DATASET RECORDS =

====

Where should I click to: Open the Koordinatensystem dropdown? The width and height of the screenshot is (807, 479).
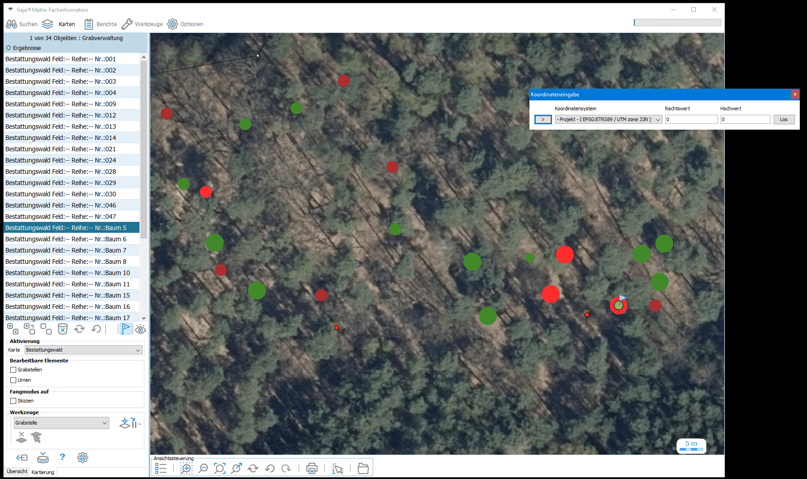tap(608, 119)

====

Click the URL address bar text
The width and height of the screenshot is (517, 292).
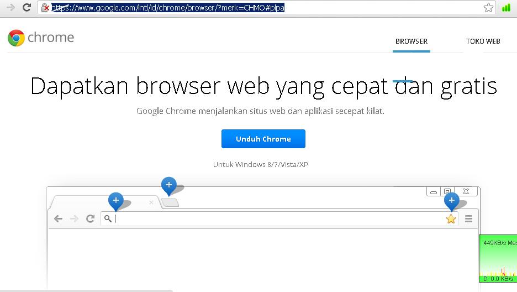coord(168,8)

====

STATED TASK =
Copy the records exactly, starting with the line that contains "Click the URL address bar text" and going on through the line that contains "coord(168,8)", and leave the pictures out of your answer.

IN RESPONSE =
Click the URL address bar text
The width and height of the screenshot is (517, 292).
coord(168,8)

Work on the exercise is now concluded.